Dataset entries
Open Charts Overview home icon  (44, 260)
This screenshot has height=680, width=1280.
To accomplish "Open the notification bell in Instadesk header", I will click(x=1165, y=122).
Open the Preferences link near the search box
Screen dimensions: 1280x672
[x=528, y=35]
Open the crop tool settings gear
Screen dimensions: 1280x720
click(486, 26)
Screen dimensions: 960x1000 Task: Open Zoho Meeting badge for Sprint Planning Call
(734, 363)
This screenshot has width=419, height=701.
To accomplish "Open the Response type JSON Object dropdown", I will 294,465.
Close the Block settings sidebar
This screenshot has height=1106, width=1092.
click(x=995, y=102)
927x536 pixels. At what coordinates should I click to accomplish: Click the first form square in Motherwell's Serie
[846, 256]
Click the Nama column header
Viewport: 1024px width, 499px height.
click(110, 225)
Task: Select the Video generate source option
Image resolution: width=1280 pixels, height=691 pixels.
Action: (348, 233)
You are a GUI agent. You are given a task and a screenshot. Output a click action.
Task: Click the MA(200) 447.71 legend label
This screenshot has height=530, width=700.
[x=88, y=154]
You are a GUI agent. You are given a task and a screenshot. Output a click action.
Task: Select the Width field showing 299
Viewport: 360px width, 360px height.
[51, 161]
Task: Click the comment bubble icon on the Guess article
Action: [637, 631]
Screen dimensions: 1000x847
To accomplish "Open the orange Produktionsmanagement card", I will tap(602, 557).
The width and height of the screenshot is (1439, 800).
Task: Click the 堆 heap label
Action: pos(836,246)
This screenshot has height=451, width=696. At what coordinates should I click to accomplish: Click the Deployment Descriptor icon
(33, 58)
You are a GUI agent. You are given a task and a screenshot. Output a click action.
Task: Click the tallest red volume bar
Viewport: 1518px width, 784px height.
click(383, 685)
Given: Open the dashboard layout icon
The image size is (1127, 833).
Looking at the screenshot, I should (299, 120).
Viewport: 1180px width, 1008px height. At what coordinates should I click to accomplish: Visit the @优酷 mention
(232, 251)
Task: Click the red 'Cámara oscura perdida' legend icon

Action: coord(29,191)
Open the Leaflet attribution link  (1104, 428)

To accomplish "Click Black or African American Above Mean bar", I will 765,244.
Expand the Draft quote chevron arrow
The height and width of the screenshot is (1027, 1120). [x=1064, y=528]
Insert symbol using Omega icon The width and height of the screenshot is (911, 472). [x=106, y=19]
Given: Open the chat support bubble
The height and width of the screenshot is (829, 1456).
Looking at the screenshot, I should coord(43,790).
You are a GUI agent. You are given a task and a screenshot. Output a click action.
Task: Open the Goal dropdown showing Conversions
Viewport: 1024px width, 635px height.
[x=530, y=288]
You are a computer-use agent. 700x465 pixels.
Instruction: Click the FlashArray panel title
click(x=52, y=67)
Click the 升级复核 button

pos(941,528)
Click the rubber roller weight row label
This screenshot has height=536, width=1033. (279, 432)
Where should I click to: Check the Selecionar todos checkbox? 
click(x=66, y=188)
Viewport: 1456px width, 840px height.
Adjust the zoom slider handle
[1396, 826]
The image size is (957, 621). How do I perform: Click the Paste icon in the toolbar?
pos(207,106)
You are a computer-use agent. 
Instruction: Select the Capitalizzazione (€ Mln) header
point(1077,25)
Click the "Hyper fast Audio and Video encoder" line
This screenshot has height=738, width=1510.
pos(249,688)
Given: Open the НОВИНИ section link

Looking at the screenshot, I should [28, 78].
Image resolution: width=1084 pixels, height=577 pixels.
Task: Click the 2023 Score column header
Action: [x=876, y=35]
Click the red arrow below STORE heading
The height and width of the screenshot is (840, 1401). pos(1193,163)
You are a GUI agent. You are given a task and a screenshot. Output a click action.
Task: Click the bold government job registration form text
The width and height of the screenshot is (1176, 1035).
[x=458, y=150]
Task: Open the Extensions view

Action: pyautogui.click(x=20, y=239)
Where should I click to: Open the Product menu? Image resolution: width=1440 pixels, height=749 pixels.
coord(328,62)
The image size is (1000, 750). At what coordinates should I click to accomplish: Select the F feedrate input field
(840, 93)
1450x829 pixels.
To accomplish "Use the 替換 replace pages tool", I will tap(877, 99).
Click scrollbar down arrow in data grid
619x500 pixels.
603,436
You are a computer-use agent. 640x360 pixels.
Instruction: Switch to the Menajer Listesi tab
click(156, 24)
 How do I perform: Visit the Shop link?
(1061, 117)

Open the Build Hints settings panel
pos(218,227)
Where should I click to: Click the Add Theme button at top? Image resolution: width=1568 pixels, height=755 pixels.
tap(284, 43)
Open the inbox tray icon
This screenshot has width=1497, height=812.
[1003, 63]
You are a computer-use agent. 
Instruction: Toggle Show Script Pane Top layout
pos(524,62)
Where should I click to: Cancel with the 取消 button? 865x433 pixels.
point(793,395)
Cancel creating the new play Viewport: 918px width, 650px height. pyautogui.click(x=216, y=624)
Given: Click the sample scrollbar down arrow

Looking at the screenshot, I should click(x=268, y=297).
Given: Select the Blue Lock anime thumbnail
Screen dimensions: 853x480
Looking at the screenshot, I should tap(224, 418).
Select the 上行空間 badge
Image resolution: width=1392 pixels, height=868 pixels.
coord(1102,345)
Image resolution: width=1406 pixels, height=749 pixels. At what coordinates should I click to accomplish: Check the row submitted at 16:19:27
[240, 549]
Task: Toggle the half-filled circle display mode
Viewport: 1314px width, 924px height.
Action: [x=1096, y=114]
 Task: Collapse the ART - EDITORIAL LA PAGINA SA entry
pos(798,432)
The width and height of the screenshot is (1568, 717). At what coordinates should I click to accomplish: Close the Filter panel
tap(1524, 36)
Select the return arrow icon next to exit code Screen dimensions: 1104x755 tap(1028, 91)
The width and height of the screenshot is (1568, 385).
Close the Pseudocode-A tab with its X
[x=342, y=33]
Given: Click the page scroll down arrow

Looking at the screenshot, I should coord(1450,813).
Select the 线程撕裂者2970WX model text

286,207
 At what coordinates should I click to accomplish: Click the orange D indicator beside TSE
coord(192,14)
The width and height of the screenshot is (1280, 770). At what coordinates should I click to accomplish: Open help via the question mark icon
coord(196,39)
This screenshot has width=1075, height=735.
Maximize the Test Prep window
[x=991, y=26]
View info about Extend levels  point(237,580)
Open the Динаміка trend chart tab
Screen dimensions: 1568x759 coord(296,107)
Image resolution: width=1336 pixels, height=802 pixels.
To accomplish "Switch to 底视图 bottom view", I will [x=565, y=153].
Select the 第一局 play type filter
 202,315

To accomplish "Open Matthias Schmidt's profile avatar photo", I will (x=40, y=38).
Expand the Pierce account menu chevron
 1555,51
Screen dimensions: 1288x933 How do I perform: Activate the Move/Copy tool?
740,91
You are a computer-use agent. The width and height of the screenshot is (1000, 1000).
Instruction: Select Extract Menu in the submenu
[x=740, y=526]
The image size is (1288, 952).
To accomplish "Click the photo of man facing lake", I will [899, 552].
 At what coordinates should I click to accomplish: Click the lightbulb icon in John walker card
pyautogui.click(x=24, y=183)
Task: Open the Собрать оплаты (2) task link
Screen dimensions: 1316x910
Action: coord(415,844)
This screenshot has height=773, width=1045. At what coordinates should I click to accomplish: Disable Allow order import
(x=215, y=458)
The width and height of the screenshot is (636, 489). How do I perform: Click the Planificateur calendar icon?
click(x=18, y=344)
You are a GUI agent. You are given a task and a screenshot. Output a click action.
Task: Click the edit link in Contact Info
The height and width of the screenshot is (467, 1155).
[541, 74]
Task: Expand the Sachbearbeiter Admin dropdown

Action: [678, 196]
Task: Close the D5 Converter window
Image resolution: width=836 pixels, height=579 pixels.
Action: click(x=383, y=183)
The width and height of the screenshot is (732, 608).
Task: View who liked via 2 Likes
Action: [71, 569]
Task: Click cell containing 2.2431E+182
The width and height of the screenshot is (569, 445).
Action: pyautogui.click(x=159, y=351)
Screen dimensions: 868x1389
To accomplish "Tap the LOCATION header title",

TRY IT
Look above for the line that contains "Screen dimensions: 1316x910". Starting there, transcribe every line exactly until you have copied the line that contains "Task: Close the D5 Converter window".

THE ANSWER
Screen dimensions: 1316x910
Action: coord(415,844)
This screenshot has height=773, width=1045. At what coordinates should I click to accomplish: Disable Allow order import
(x=215, y=458)
The width and height of the screenshot is (636, 489). How do I perform: Click the Planificateur calendar icon?
click(x=18, y=344)
You are a GUI agent. You are given a task and a screenshot. Output a click action.
Task: Click the edit link in Contact Info
The height and width of the screenshot is (467, 1155).
[541, 74]
Task: Expand the Sachbearbeiter Admin dropdown

Action: [678, 196]
Task: Close the D5 Converter window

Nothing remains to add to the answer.